The process is ongoing. Our role, as Transformation Aiding Engineer, is to support the change that is occurring. We provide leadership. Interestingly enough, leadership looks very different in different situations, so we adapt to the situation at hand, providing what is necessary to aid transformation. In the specific case of this large healthcare organization, we actualize this transformational change model by doing the following:

  • Provide a voice that can aid the Implementer’s voice.
  • Show other examples of where transformational change has taken place to allay fears that it is impossible. If transformational change has never taken place before, create a plausible argument for its possibility.
  • Walk with the healthcare organization to develop effective systems. It’s important here, that we are not writing reports telling them how to change. We show by walking with them as they create the change.
  • Show that this is not just a technical challenge but also a challenge of adopting a new way of thinking throughout the organization. This is especially true for facility managers and staff but is also true for the entire organization. So we will be working on changing the equilibrium as it comes to behavior.
  • Determine how to get the entire ecosystem (beyond the organization) to recognize and adapt to the change.

Applying to Energy Efficiency (Leading from the middle)

So as we watch this incredible transformative change occur, we also participate in the change.

The fact that we are engineers with experience depth in healthcare facilities is important. It gives us the ability to give credence to the Implementer’s voice and to help transform Participants to Implementers It also allows us to help chart a pathway forward. While we are performing work that some may turn to non-engineers to do, it is our technical ability that enables us to do this work more effectively than others. Yet, it is our ability to walk with the organization in the midst of transition that provides the breakout energy required to create transformative instead of incremental change. The Transformation Aiding Engineer works from within, understanding various systems of transformation and sustainably, filling gaps as necessary to move an organization towards transformation.

With this particular client the gap is small.
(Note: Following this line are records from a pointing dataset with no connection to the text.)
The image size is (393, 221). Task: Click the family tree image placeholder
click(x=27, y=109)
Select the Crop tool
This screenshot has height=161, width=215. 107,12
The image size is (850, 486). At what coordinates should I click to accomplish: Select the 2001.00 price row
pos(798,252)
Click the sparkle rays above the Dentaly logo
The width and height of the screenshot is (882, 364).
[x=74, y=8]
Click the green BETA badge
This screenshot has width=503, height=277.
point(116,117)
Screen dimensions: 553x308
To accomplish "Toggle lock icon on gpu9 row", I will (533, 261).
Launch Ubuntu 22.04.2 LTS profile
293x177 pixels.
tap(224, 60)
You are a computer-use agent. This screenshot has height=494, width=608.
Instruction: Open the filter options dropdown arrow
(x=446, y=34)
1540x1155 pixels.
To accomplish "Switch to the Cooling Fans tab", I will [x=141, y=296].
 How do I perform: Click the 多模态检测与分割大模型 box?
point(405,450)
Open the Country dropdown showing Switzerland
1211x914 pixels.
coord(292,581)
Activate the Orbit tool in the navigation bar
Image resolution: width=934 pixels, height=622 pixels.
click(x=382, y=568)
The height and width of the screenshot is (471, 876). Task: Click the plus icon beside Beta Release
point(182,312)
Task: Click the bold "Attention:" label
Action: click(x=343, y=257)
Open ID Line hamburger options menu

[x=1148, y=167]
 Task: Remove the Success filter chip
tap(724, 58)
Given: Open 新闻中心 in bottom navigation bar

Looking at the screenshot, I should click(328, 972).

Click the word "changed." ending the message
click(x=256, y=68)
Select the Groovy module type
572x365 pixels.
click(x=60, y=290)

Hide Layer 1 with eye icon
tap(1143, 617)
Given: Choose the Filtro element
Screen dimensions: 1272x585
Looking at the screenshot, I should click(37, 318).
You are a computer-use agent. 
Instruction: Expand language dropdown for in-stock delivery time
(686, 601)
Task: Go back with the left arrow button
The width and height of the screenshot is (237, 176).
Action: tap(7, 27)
They embody this model of transformational change to the point that they can recognize and identify model elements in movies, or in news stories. They even point out these roles within their own organization. For others, the elements of a pathway to transformational change may be nascent or non-existent. Sometimes the Transformation Aiding Engineer must act as the Implementer until a Participant (or participants) step into the role. In all cases, the Transformation Aiding Engineer fills in the gaps and walks with those undergoing change to make sure transformation wins over incrementalism.